Christmas past

It still feels like summer! The heat is made worse by the nerve-wracking Christmas traffic rush. Amidst all this frantic holiday hustle and bustle, I can’t help but wax nostalgic about what Christmases were like during my growing-up years.

The weather was more predictable then, with almost clockwork precision. We got a lot of sunshine between March and May, and roads were wet by rains and flooded by typhoons between June and August. By September, we could already feel the cool breeze signaling that the Yuletide was just around the corner. Christmas music would start filling the airwaves during the onset of the “ber” months.  Oh yes, what would Christmas be like without the carols?

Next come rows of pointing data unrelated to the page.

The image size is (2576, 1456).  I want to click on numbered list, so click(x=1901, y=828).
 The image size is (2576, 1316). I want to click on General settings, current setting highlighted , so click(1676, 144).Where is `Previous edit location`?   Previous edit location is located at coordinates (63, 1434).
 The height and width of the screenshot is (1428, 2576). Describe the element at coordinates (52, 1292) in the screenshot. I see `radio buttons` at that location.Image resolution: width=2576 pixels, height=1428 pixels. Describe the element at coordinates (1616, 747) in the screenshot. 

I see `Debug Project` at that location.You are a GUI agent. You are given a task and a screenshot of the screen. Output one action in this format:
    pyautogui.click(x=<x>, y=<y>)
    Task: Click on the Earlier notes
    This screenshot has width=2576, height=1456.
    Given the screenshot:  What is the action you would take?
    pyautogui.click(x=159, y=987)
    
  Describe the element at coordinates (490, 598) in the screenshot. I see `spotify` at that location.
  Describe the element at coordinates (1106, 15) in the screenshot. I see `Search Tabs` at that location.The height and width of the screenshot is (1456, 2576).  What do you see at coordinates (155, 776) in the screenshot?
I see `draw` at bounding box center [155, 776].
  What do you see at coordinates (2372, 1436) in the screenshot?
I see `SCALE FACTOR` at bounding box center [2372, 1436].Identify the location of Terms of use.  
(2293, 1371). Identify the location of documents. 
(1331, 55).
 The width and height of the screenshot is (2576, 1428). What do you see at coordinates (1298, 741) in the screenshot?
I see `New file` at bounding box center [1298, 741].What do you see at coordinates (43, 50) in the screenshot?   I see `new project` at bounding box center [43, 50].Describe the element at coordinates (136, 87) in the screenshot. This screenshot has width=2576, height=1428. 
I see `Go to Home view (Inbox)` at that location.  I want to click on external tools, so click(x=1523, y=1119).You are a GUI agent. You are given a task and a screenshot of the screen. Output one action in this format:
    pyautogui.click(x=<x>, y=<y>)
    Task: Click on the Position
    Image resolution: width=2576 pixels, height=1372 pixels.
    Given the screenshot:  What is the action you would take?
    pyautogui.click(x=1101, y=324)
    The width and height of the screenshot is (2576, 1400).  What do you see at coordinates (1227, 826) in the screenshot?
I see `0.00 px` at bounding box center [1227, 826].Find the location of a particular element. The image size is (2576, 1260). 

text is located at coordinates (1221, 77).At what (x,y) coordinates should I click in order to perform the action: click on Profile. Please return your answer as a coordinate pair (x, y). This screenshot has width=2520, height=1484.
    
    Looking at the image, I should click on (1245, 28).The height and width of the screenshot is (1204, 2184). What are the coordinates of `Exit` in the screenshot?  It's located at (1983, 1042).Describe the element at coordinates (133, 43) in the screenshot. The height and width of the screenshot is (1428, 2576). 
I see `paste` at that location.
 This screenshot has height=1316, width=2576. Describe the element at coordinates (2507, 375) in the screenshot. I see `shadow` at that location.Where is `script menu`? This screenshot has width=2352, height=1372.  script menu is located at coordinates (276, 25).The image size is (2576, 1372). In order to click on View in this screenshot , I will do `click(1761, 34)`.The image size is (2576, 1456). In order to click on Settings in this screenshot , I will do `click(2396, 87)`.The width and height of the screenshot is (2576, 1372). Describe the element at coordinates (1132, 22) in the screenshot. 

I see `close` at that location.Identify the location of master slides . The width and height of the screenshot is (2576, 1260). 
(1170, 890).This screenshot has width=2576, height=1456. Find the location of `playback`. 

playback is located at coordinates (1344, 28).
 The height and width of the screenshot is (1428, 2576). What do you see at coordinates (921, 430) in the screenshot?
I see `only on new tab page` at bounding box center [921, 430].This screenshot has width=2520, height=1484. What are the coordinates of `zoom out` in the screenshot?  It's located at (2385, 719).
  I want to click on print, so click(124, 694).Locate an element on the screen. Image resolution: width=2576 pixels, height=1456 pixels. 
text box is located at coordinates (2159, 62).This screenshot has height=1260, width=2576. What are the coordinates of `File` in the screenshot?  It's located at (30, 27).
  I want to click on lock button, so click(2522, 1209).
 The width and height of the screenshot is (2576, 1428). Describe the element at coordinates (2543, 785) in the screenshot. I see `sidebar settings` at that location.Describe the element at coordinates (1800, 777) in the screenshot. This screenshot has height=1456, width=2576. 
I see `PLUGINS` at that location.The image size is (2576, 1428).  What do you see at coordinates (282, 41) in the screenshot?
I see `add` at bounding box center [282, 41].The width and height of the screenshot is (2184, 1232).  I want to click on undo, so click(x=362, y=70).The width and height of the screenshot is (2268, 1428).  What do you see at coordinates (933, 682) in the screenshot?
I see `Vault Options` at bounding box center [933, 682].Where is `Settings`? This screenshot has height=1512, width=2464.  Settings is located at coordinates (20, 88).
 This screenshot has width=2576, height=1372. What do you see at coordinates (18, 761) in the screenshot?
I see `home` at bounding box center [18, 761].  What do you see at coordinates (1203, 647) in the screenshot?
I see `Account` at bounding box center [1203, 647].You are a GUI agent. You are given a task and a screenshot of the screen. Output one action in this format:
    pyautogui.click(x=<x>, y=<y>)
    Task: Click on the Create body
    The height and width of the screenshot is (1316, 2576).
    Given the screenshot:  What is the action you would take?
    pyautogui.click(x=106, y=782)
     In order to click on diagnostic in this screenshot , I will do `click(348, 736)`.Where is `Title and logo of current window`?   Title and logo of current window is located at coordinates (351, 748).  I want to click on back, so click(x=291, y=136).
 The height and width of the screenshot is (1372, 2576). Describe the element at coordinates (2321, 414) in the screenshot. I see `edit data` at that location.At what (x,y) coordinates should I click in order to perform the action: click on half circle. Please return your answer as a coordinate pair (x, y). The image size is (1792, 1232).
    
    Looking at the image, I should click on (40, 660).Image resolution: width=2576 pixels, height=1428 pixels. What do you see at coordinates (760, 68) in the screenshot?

Nights would get colder as December neared, and dawn Masses were the time to display hip sweaters and jackets.

As an altar boy in those days, I looked forward to those dawn Masses. Never mind that I had to wake up earlier than usual to get ready to serve during Holy Mass, and then still have to attend school just a couple of hours after.  Assisting our Parish priest gave me an unexplainable joy that I miss and still long to this very day.

My “tour of duty” would start by climbing up our Church belfry to peal the bell at exactly 15 minutes before 4 a.m., a wakeup call to the parishioners of Our Lady of Fatima in Bacood, Sta. Mesa. Soon they would come in droves and leave after the dawn Mass, but not before partaking of native puto-bumbong and bibingka sold by vendors around the Church perimeter.

Our family had just enough to get by, but my mother would not settle for anything but a festive Christmas celebration. As early as November, my father would bring home a Christmas tree — a real one, cut from the finest of pine trees. I never asked him and was never told where he got those trees year after year. And, boy, was our house filled with the sweet scent of pine leaves during the holiday season! Compared with our wealthy neighbors, our family’s Noche Buena was modest, but my mother would always remind us that what mattered most was that we were together to celebrate the birth of Christ.

 

Ionce read an article written by Paul Hourihan which describes what Christmas is all about. I can’t remember his exact words, but if my memory serves me right, he eloquently said that Christ reminds us of how we are always coming back to ourselves in all our actions, dreams, reveries, and lifetimes. At Christmas we contemplate Christ and end up by contemplating ourselves.

He explains that ‘Thou Art That’ is an aphorism representing the core of the Vedanta philosophy: “Thou art the Being in all beings, the Soul in all souls. Every heart beating is your own heart… therefore Love your neighbor as yourself. The same Divine encloses both of you. The heart of God is yours. The heart of Christ is yours, and not in a figurative sense, but in an actual sense. He belongs to us. He is us.”

Hourihan says that it is in Christ that we see the highest image of what we actually are. He has been called the Savior, but each of us, as well, may be one — prophets, all — on a smaller scale than His, but in principle with no essential difference. He only does on a vast scale what we as spiritual seekers are doing on the stage of our individual lives, burdened as we are with so many conflicts, trials, sufferings, and miseries.

On a lighter note, let me just quote Dean Martin in the Rat Pack’s (Frank Sinatra, Dean Martin, Sammy Davis, Jr., Joey Bishop and Peter Lawford) Christmas album: “Leave your worries behind, and if you’re lucky a thief will steal ‘em away.”

From my family to yours: Have a Blessed Christmas!